-- Goal of the exercise --
Everything from the line with "Where should I" to the end of the entries should be set down exactly, except the pictures.

-- Information supplied --
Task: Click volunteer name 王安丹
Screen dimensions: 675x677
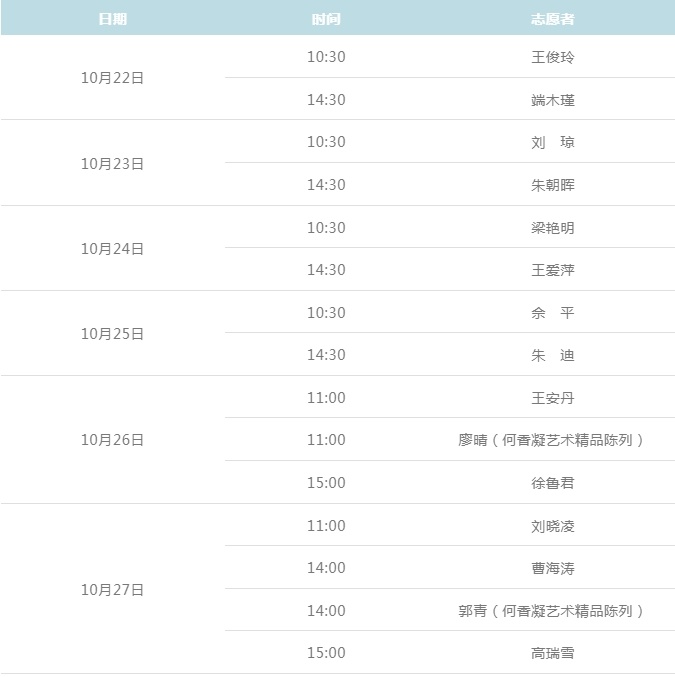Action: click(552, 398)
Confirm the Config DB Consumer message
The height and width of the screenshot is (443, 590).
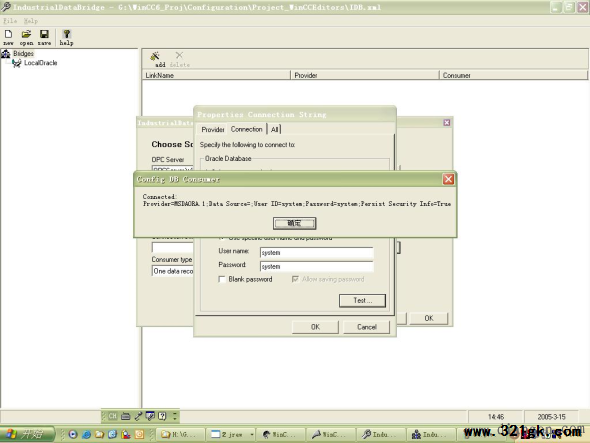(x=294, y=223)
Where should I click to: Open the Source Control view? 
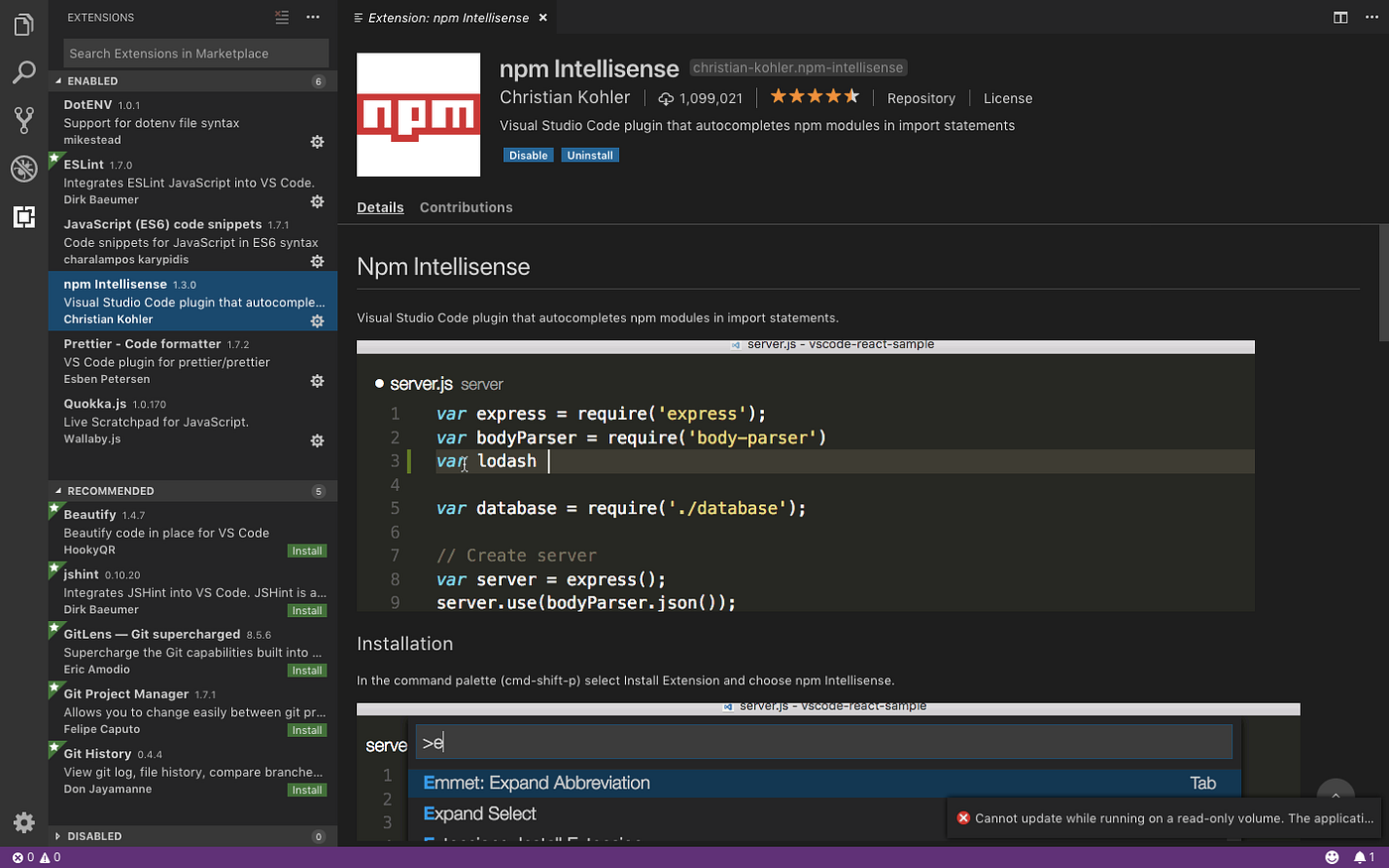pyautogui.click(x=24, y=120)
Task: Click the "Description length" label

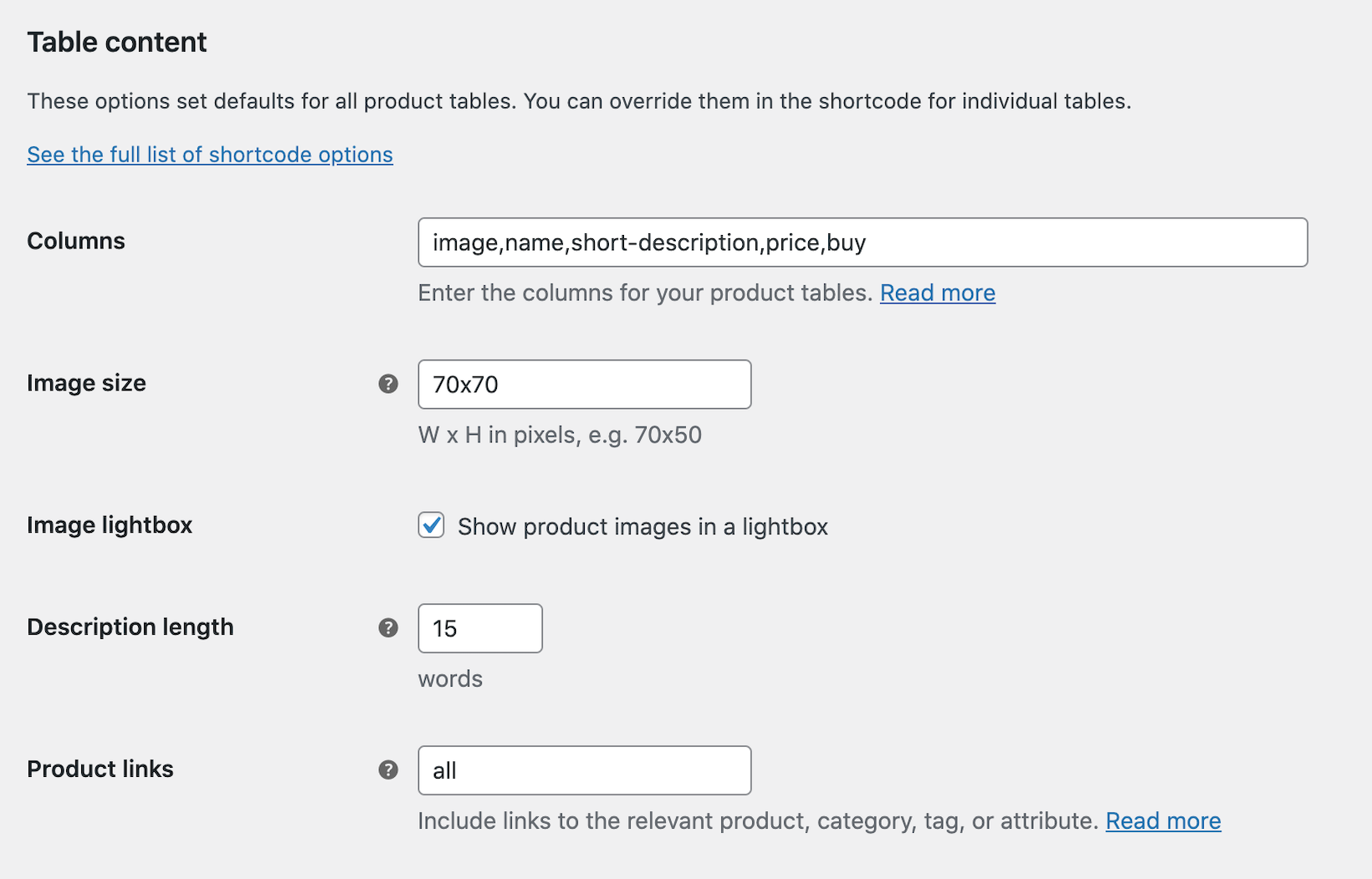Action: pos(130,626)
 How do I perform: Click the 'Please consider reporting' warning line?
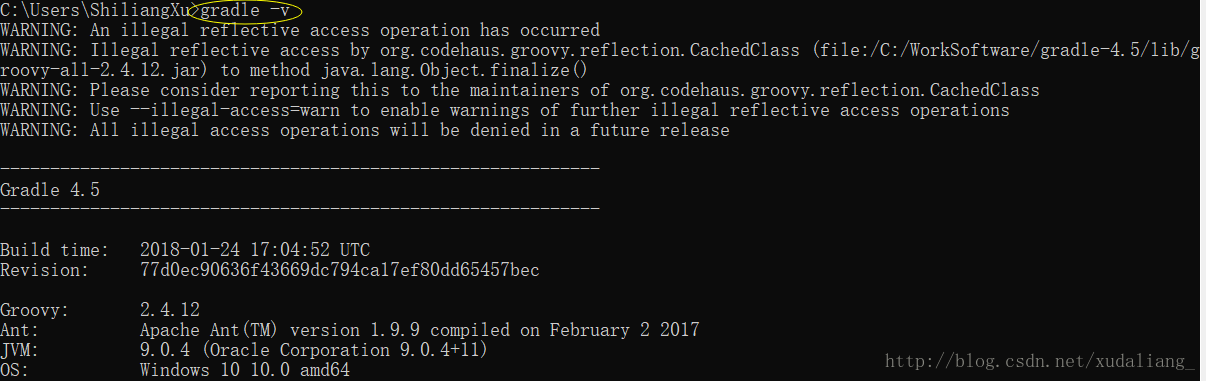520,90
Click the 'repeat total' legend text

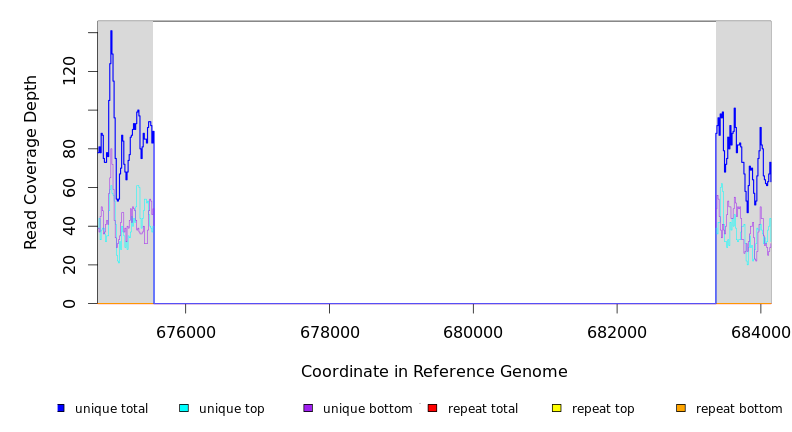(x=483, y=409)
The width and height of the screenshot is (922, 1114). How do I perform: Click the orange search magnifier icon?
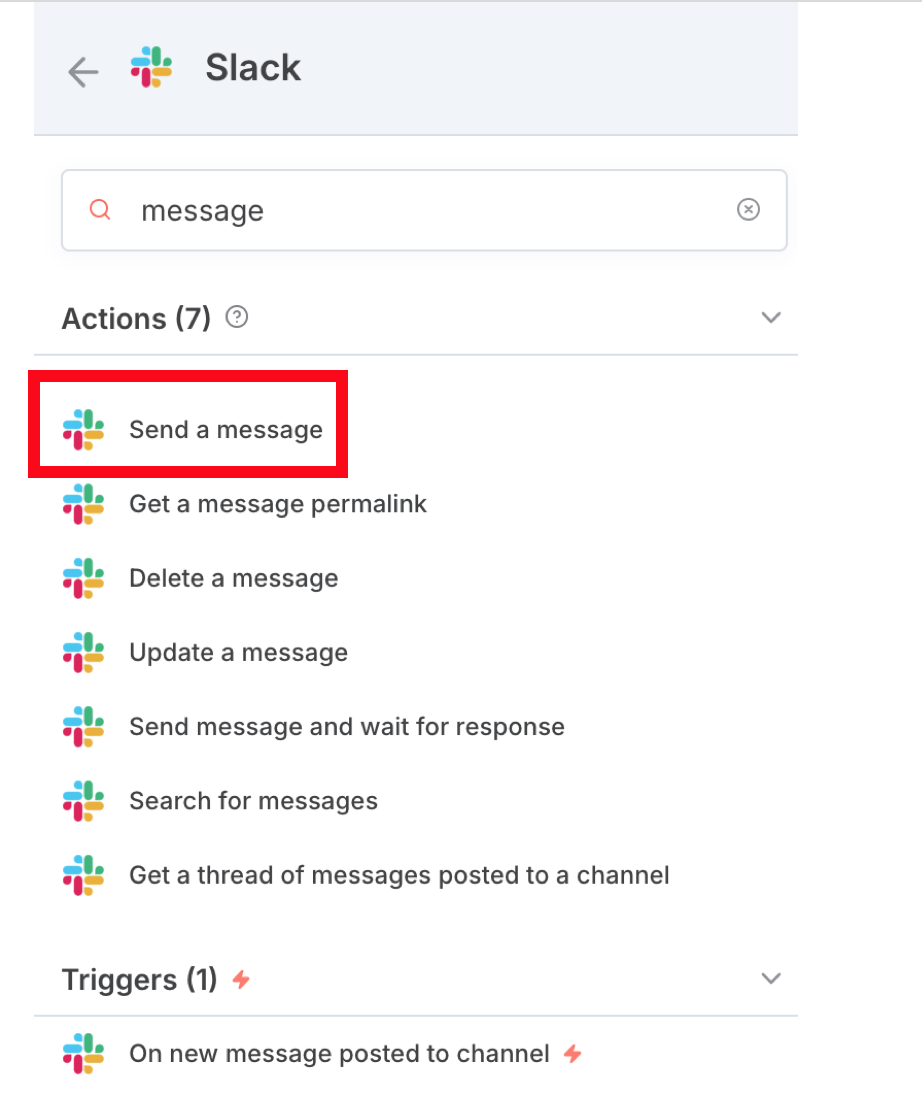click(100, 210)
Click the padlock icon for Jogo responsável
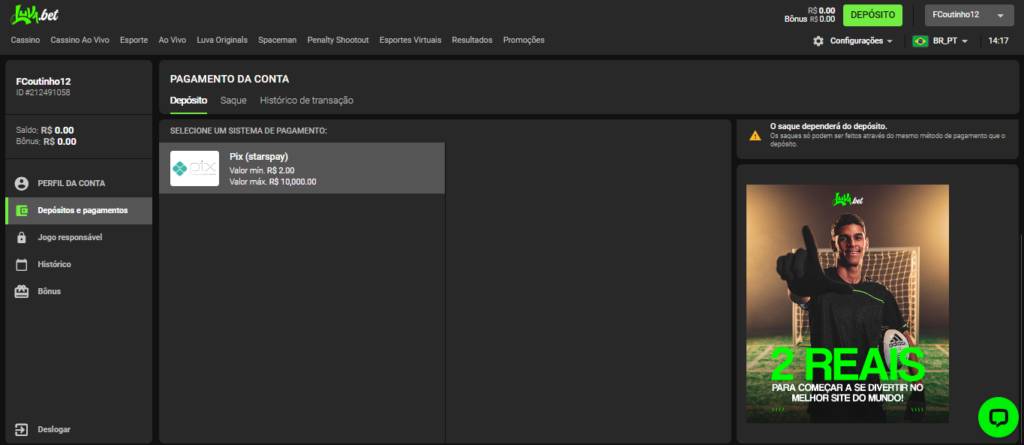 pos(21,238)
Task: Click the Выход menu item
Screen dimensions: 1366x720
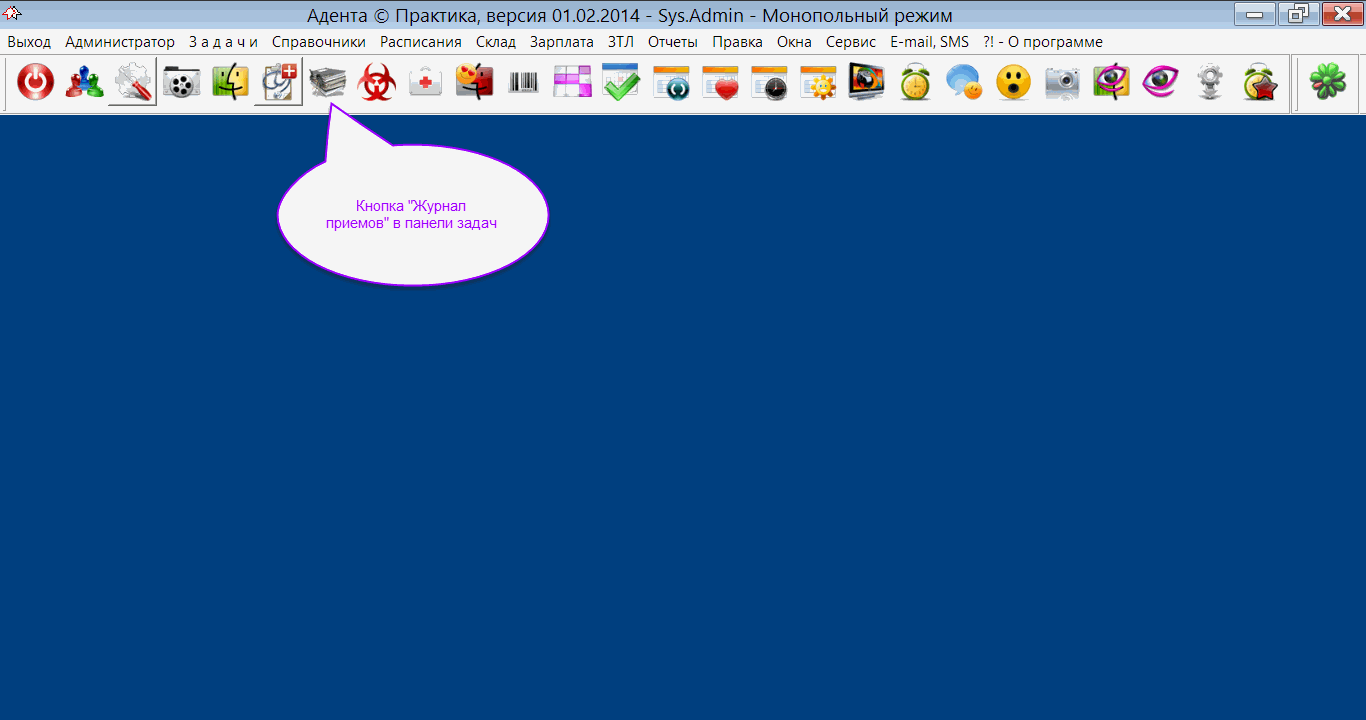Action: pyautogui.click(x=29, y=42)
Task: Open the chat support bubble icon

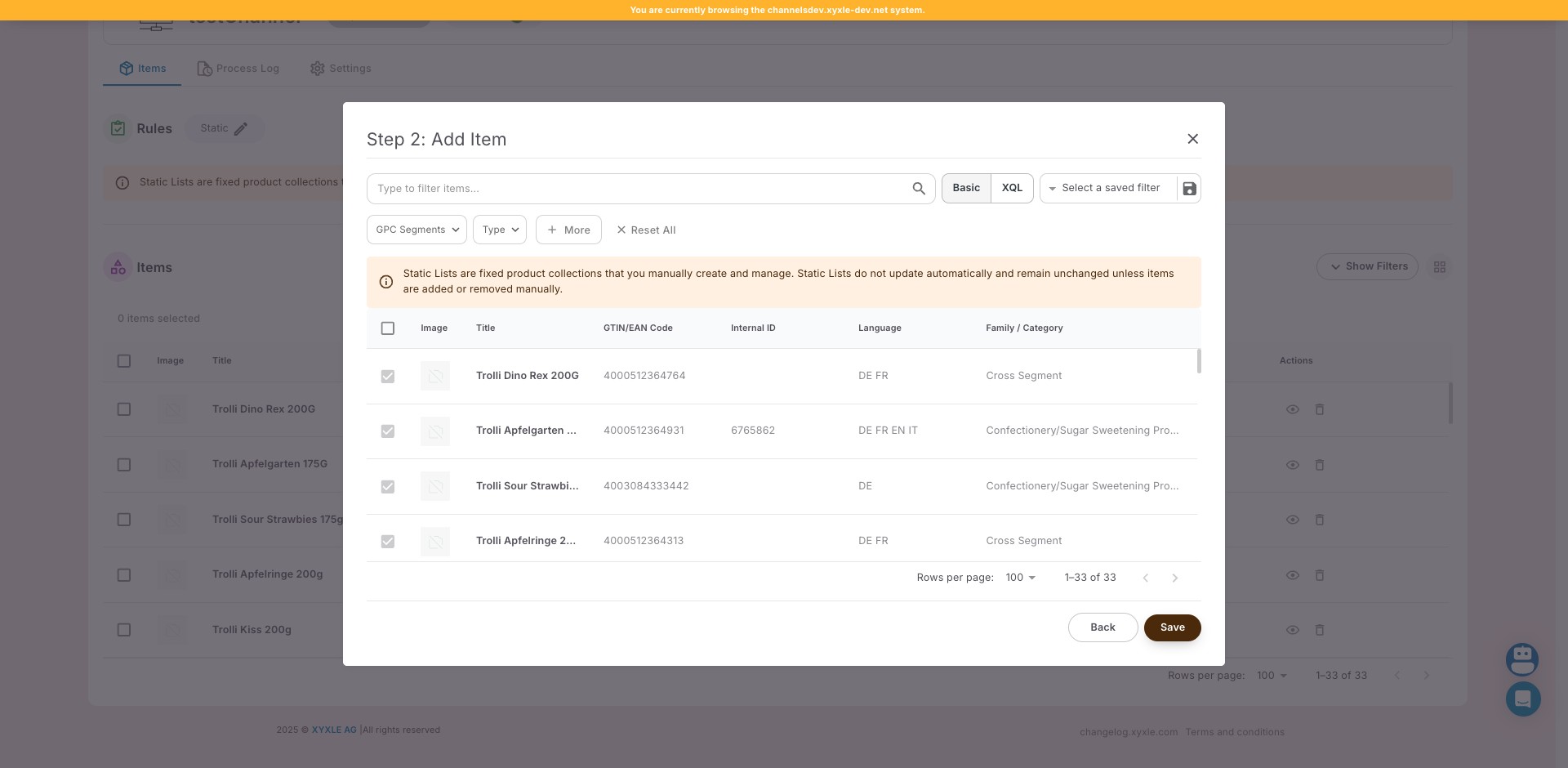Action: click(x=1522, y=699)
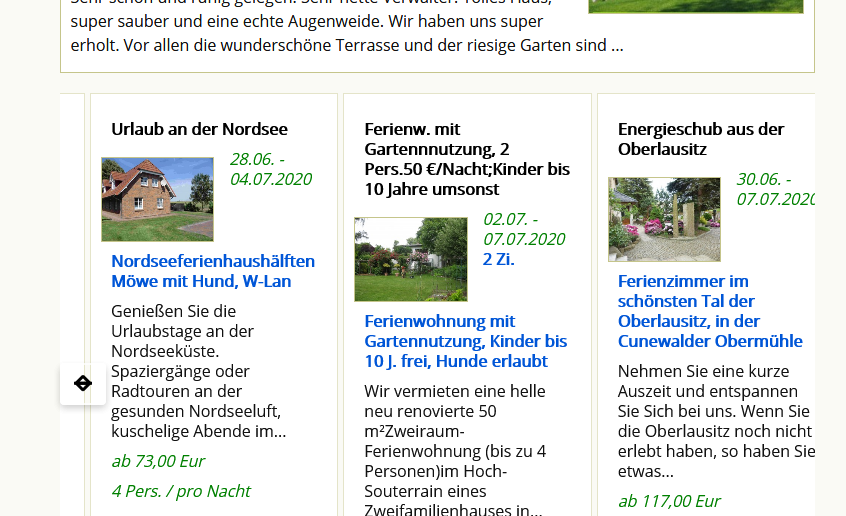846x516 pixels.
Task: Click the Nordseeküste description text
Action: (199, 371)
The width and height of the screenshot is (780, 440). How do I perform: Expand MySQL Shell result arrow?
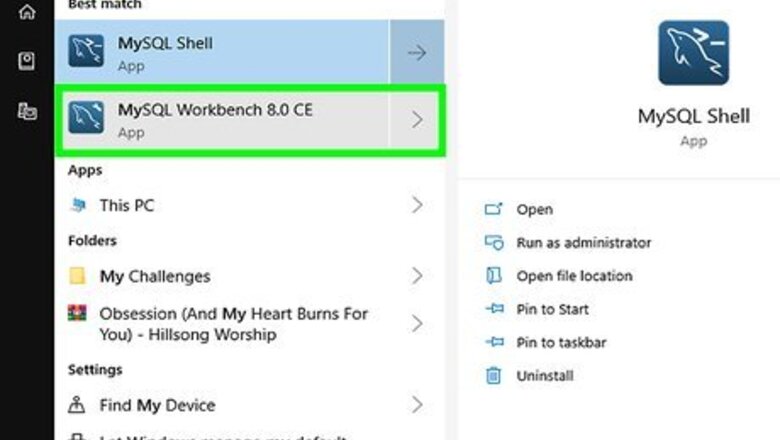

-- Solution to the exercise --
Where should I click to: Open the Source Control view? 
pyautogui.click(x=24, y=120)
Task: Click the "Description length" label

Action: pos(130,626)
 How do I perform: Click the 'Please consider reporting' warning line?
520,90
Click the 'repeat total' legend text

(x=483, y=409)
The width and height of the screenshot is (922, 1114). How do I perform: Click the orange search magnifier icon?
click(100, 210)
Click the padlock icon for Jogo responsável
 pos(21,238)
Task: Click the Выход menu item
Screen dimensions: 1366x720
Action: pyautogui.click(x=29, y=42)
Task: Open the chat support bubble icon

Action: click(x=1522, y=699)
846x516 pixels.
Task: Click the Nordseeküste description text
Action: (199, 371)
The width and height of the screenshot is (780, 440). How do I perform: Expand MySQL Shell result arrow?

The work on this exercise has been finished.